でもね、そいつとは違う形の奴は、もっと怖いの!
そいつは、寒くなると、この広いお部屋にやって来る……。
パパがピッて、そいつを触るとね、そいつは、ジーーって、変な音を出してから、ボッって大きな音を出して、わたしをびっくりさせるの。
とても、怖いな。
けど、そいつは、とても温かい風を出してくれる。
もしかして、悪い奴じゃないのかも!
そして、わたしは、そいつに近づいて、友達になった。
ジーーと、ボッは怖いけど、もう、ぬくぬく、すやすやおやすみなさいって、そいつの上でねんねするんだ。
だけど、こんなわたしのお部屋に、偶にかいじゅうが来るんだ!
「……、ズドドド、ドン! ヅドドド、ドン‼」
「あっ! あの音は、ズドドド、ドンかいじゅうだ‼ 逃げなきゃ‼」
「ガチャッ」
「見つからないように、そぉーっと、そぉーっと……。トトッ……」
わたしは、ズドドド、ドンかいじゅうに見つからないように隠れるんだけど、ズドドド、ドンかいじゅうは、すぐに、わたしを見つけちゃうの。
「くるちゃん、発見‼」
「やめれぇ!」
ズドドド、ドンかいじゅうは、すぐ、わたしをつかまえちゃうの。
あっちに行っちゃえ!
「ねえねえ、ららお姉ちゃん! ズドドド、ドンかいじゅうに、また捕まっちゃったよ!」
「ドジねぇ。
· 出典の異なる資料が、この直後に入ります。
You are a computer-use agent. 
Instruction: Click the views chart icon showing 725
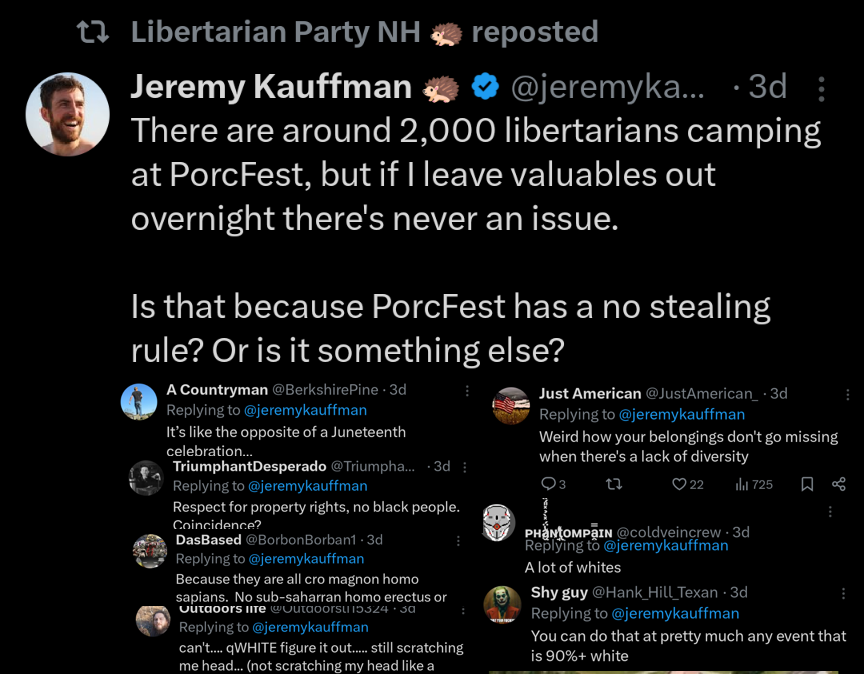(x=742, y=484)
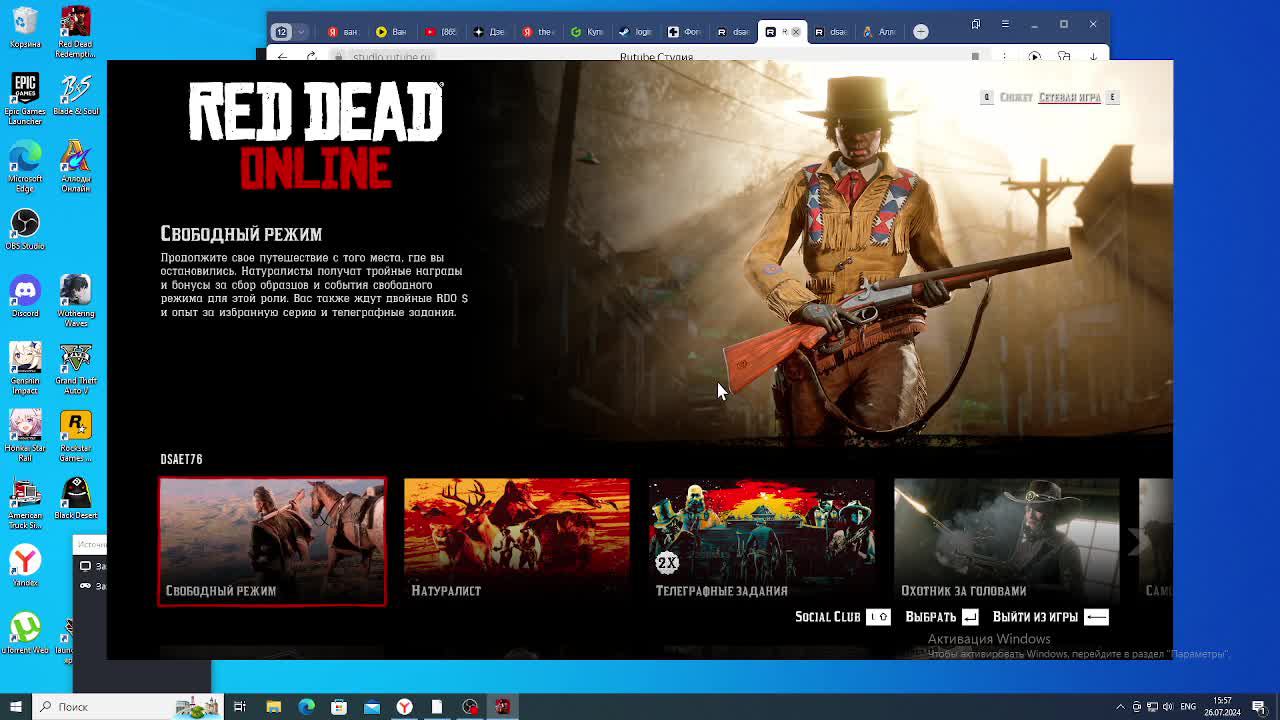Image resolution: width=1280 pixels, height=720 pixels.
Task: Open Grand Theft Auto V shortcut
Action: (76, 364)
わたしみたいに、上手く隠れなさいよ」
ららお姉ちゃんも、ズドドド、ドンかいじゅうから狙われるけど、するって、逃げれるんだ。
すごい!
わたしも、ららお姉ちゃんみたいになりたいな!
でも、ズドドド、ドンかいじゅうは、どこから来るんだろう?
あの、ガチャッ、っていう所からみたいなんだけど……。
あのガチャッって所の先って、どんな所なのかな?
「じぃーー」
「どうしたの? 見上げちゃって」
「ガチャッの向こうって、どんな所?」
「そうねぇ、わたしも見た事ないな」
わたしと、ららお姉ちゃんは、この広いお部屋の外に行った事がない。
ママから、このお部屋以外、行っちゃ駄目だって言われてるから。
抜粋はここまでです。